The doctors recommended kankle treatment is a course of anti-inflammatory and antihistamine, which has left Americo feeling slightly wasted. Still he has laughed along with the rest of us about his current condition mostly, I think, because it is not actually painful! Otherwise he would have been ooohing and aaahing determined that the angels are calling his name. I promise you – there is none as sick as a male creature.
Usually I decline to be on any side that has my most delightful of husbands on it. This is not because I am tempted to throw myself into his arms at every opportunity, nor for fear that we may distract each other. No. The reason I refuse to be on his team is simply because he is draconian, playing sports with Americo is akin to having a tyrant on your team. He bosses you about then attempts to explain the game, in simple terms. I end up feeling like a 5 year old, with coach detailing that the ball, flying at speed, requires for you to return it over the net. Really? I have always wondered about those finer details!

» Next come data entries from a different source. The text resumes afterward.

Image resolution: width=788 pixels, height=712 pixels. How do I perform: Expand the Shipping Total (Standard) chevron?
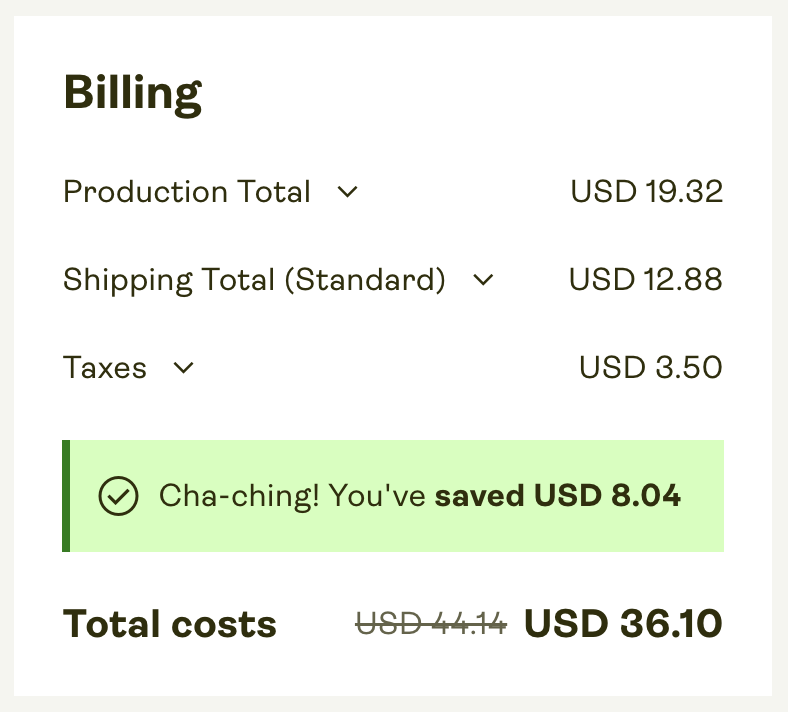(483, 280)
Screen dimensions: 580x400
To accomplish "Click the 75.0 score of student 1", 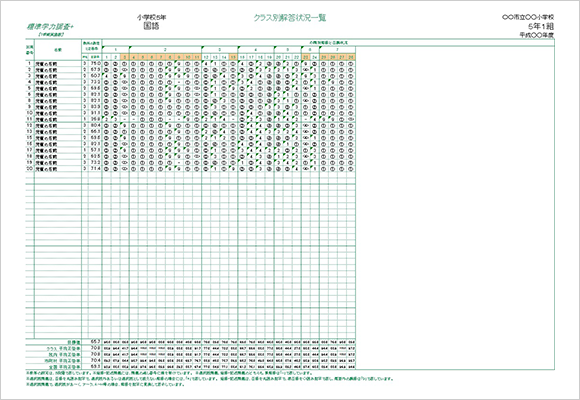I will coord(95,64).
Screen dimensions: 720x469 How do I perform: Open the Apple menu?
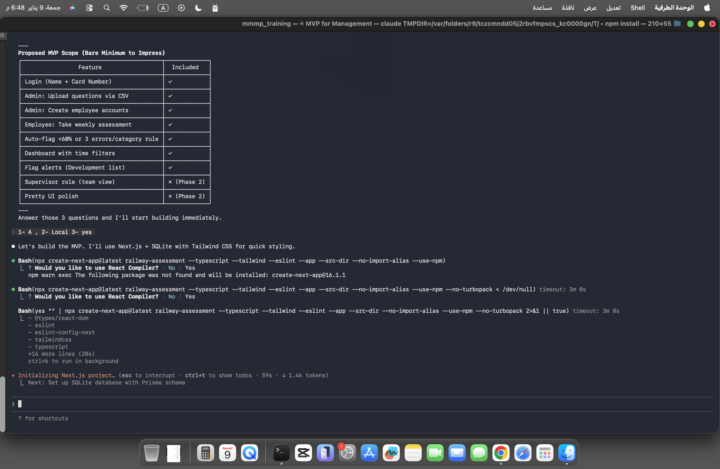[x=708, y=7]
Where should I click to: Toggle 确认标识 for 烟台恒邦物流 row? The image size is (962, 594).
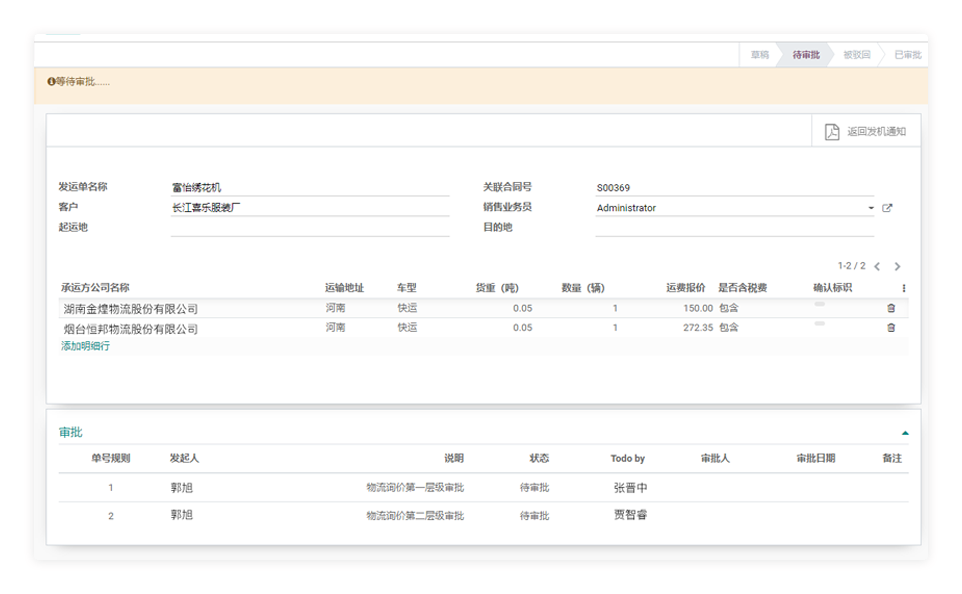820,324
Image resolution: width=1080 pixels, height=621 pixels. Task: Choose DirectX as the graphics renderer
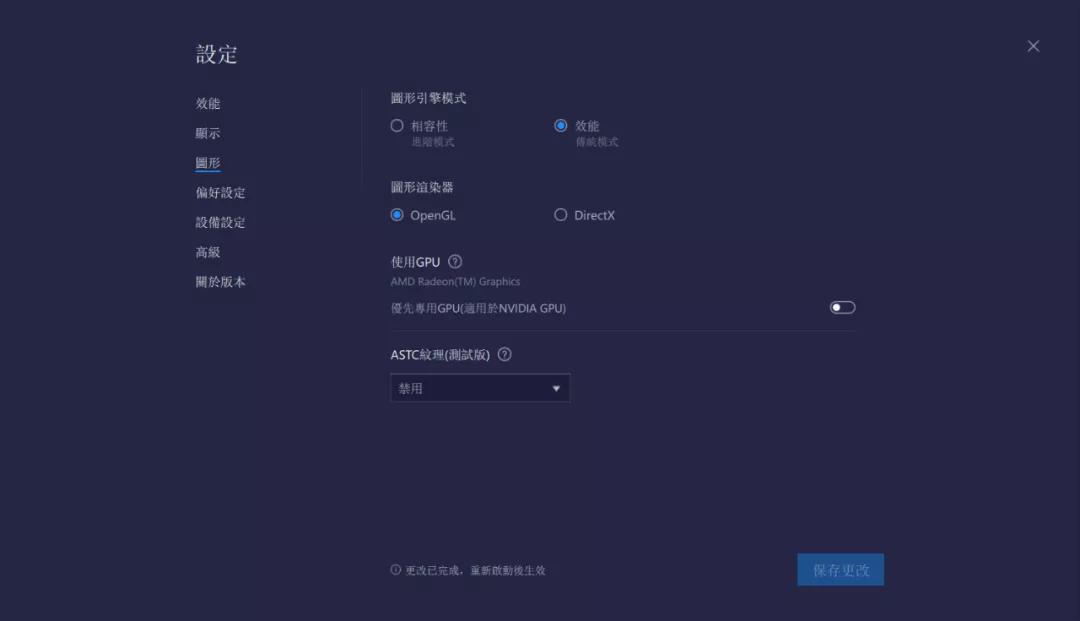click(x=561, y=215)
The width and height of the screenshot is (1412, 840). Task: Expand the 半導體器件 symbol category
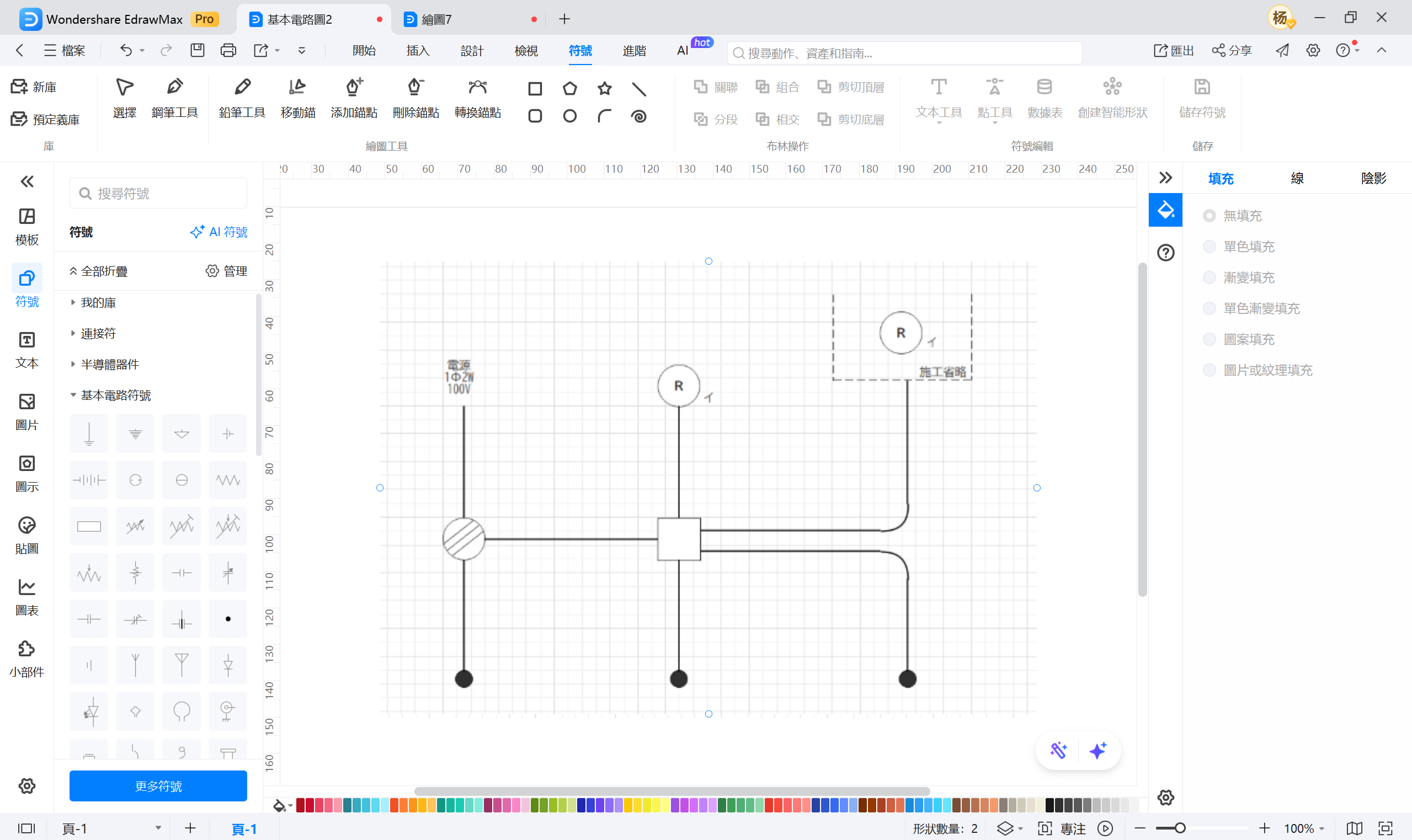pyautogui.click(x=109, y=364)
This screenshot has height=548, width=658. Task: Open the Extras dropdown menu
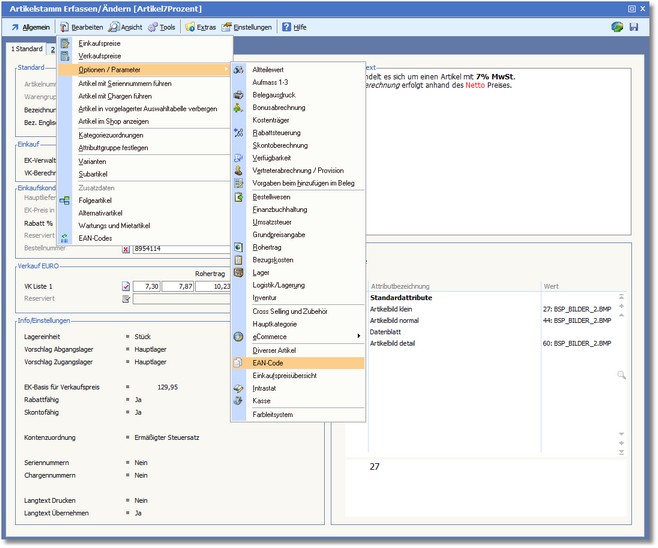click(x=200, y=27)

The problem is - everyone else knows what he’s like too! Therefore, because I love him so much and will eventually forgive his bad behaviour on court, I inevitably end up playing on his side. Americo has asked me to put in here that he is actually encouraging and uplifts moral. (hahahahahaha – what ever!)

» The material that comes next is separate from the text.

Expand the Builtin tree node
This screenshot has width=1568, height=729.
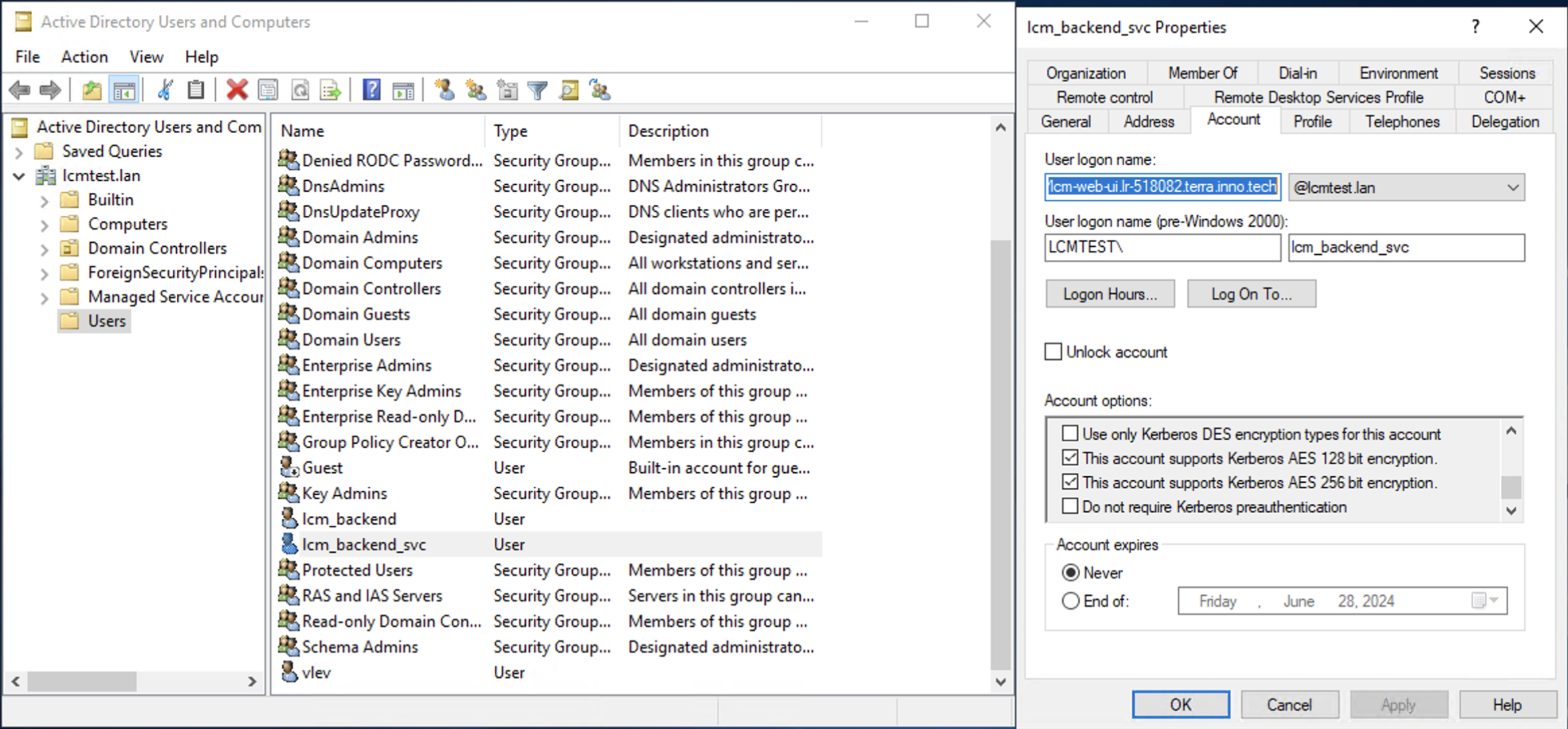point(44,200)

Now, when Americo plays any ball sports he is like a fox terrier, charging for any and every ball, so much so that you eventually decide not to go for them, safe in the knowledge that back up is on its way.

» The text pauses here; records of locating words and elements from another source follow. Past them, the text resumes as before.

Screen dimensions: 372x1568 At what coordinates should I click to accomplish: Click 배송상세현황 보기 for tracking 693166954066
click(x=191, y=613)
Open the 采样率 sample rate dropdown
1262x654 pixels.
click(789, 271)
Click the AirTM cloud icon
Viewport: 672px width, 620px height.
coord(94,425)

Stupidly I forgot this golden rule. Picture the scene, ball coming directly at me, I leap up (looking remarkably sporty like!) to return it and win the point. Subconsciously I hear Americo pounding up behind me, but for some reason my brain does not register the danger until…. My jaw connects with his steel encased arm. OH the pain! It felt as though my jaw had been disconnected, in fact I initially wondered if it had!
Who would have thought that I, Zanna HTDS, would ever get to the stage of receiving a sporting injury? SO impressive! Others were less enthused by my war wound, suggesting that it is not a TRUE sporting injury. WHAT?? I was playing sports and got injured.. hence…? I am however happy to report that my jaw has now re-aligned itself and all is well that ends well (aside from the odd clicking when I chew!).
Unfortunately things were not so simple for Americo, who, after thumping me in the jaw with his reinforced steel arm, was bitten by some tiny, nondescript but vicious bug. The initial attack was so unexceptional that my hero did not even notice until much later in the evening when his foot resembled a balloon with toes. In true style we ignored his fat foot for the next day with expectations that the swelling would – well – just go! Come Monday morning (public holiday) unbelievably his foot was even bigger. Although we were all laughing about him having a kankle (calf/ankle) I did, in between giggles, manage to get him a doctor’s appointment.
The doctors recommended kankle treatment is a course of anti-inflammatory and antihistamine, which has left Americo feeling slightly wasted. Still he has laughed along with the rest of us about his current condition mostly, I think, because it is not actually painful! Otherwise he would have been ooohing and aaahing determined that the angels are calling his name. I promise you – there is none as sick as a male creature.
wow. misadventure is an understatement, or word, or whatever it would be called. it sounds like a crazy weekend. but it's good to know you made it out ok. i'm learning from my marriage that these crazy times, big and small, really do reinforce the commitment.